(SOURCE MATERIAL)

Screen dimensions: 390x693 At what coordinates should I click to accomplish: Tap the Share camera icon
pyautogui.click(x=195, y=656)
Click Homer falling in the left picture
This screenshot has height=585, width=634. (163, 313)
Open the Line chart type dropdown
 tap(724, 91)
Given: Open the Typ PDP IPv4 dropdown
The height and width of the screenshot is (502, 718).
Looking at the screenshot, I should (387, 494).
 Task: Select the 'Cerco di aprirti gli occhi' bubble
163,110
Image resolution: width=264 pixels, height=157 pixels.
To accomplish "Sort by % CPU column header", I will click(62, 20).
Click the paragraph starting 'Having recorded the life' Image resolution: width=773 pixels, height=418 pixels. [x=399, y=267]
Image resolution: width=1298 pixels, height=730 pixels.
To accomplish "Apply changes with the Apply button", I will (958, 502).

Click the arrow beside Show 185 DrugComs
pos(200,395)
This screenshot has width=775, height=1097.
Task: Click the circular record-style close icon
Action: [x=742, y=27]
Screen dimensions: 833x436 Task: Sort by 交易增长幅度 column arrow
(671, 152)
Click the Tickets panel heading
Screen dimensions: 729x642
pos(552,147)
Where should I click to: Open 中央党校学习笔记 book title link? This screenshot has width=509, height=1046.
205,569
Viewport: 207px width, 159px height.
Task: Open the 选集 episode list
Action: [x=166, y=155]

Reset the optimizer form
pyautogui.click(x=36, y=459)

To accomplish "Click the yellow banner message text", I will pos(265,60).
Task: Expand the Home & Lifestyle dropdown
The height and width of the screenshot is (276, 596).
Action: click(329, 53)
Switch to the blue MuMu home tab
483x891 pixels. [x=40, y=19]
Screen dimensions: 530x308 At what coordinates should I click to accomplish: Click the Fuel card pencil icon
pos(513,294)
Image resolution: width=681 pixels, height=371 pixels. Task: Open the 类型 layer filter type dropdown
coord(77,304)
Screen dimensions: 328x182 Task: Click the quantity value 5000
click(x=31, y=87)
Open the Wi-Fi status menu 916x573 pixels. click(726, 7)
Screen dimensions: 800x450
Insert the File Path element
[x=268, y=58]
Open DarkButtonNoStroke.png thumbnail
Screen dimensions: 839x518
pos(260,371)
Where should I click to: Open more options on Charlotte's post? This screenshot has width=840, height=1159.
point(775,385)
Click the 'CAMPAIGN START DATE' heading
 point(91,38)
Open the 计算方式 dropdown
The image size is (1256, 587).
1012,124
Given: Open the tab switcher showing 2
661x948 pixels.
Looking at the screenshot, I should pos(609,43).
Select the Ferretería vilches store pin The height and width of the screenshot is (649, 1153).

(End SOURCE MATERIAL)

- [ABOUT THIS TASK]:
In the entries above, find every line holding the word "will" and copy it out.

- [ANSWER SPACE]:
To accomplish "Sort by % CPU column header", I will click(62, 20).
To accomplish "Apply changes with the Apply button", I will (958, 502).
To accomplish "Click the yellow banner message text", I will pos(265,60).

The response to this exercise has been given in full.